The change was implemented because of multiple requests from customers, and it provides additional security functionality in several scenarios. For example, consider a disaster recovery situation where an Exchange administrator needs full access to all mailboxes in a database in order to merge or salvage mailbox contents. Before, you could not grant such access without also giving the administrator the ability to send as any user in the database.
Correcting problems created by the change is straightforward--just go to the mailbox owner account and grant the "Send As" permission to the account that needs to send as that mailbox.
The old behavior was confusing too. An administrator might explicitly deny "Send As" rights and the Deny would have no effect when an account had "Full Mailbox Access". The way it works now is easier to understand and administer.
IS THERE A REGISTRY KEY OR SOME OTHER WAY TO OVERRIDE THE NEW BEHAVIOR UNTIL I'M READY FOR IT?
No, there is not. Providing a registry key or other override was considered and rejected because it would allow temporarily overriding the enhanced security whenever someone wanted to.
Something to remember is that this change applies only to additional accounts that are granted "Full Mailbox Access." If you are the mailbox owner, you don't need additional "Send As" permission. In cross-forest or Windows NT 4 mixed domain scenarios, the "Associated External Account" is treated like the mailbox owner, and so is a delegate who has been granted "Full Mailbox Access." Microsoft Knowledge Base article 912918 discusses each of these scenarios and exceptions in detail.
WHAT EXACTLY DOES THE SCRIPT DO?
The script is pretty simple. It works on one Active Directory domain at a time. In its Export mode it finds all accounts in the domain that have "Full Mailbox Access" to a particular mailbox, but don't also have "Send As." It ignores accounts that already have both permissions. So the output file only contains accounts that might have a problem.
The Export file is tab-delimited. You can sort it and edit it in Notepad or Excel, and then feed the file right back into the script to grant "Send As" in bulk for all accounts listed in the file.
Full documentation and tips on using the script are included in the Knowledge Base article.
ARE THERE OTHER WAYS OF CORRECTING THE PROBLEM WITHOUT USING THE SCRIPT?
You can use the Active Directory Users & Computers console to set permissions on individual accounts. You can also grant "Send As" for all objects in a domain or container, and thus have the permission take effect by inheritance.
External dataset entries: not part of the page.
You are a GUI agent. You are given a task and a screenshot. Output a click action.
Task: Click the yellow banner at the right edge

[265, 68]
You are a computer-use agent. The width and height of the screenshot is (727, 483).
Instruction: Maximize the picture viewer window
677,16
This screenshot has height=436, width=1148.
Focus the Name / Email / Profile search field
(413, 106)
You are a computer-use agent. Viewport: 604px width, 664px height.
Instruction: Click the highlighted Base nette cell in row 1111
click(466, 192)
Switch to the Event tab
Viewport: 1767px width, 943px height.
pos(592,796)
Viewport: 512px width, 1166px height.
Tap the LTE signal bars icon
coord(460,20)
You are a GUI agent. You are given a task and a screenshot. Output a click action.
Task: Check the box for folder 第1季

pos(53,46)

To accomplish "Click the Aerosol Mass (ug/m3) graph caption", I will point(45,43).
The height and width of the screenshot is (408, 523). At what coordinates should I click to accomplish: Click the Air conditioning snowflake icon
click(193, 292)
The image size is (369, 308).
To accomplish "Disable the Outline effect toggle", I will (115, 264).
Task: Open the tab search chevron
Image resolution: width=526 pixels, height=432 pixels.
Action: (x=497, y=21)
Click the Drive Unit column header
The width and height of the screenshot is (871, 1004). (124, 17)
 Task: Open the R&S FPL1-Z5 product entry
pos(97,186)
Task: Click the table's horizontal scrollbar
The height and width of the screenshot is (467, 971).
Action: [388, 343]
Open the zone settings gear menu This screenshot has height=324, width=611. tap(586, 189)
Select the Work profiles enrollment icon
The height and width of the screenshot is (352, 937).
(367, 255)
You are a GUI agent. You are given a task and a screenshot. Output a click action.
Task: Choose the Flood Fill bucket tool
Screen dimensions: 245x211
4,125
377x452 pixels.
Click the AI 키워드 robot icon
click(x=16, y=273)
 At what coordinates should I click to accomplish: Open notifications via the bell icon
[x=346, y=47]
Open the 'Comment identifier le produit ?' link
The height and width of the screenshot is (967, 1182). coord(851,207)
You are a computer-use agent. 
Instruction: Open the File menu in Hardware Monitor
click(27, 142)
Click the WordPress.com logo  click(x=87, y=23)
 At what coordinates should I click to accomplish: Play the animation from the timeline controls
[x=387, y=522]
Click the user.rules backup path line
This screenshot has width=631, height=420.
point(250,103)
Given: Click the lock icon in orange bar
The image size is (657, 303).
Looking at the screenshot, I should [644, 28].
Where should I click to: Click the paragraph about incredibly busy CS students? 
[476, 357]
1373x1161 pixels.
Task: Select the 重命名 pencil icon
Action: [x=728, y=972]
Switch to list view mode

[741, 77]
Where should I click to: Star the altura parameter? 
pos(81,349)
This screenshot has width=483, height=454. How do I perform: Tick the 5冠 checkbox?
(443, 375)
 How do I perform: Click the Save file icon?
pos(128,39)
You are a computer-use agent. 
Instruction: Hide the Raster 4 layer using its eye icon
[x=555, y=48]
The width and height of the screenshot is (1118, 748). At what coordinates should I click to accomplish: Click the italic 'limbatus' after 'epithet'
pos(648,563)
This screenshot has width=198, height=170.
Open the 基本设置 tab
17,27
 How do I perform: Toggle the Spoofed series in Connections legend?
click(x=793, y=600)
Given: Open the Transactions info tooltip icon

WHERE DO I GO FOR MORE INFORMATION?
Microsoft KnowledgeBase article 912918 is the place to start. It includes the script and the details about how all of this works - including information about Outlook delegation scenarios. To really dig in to how Exchange permissions work, settle in with these white papers:
Working with Active Directory Permissions in Exchange Server 2003
EDIT: Wanted to let you know that the security bulletin, the KB article pointing to the security bulletin and article 912918 were all updated to answer some of the questions that were coming up on this issue. If you had some remaining questions, please check those again.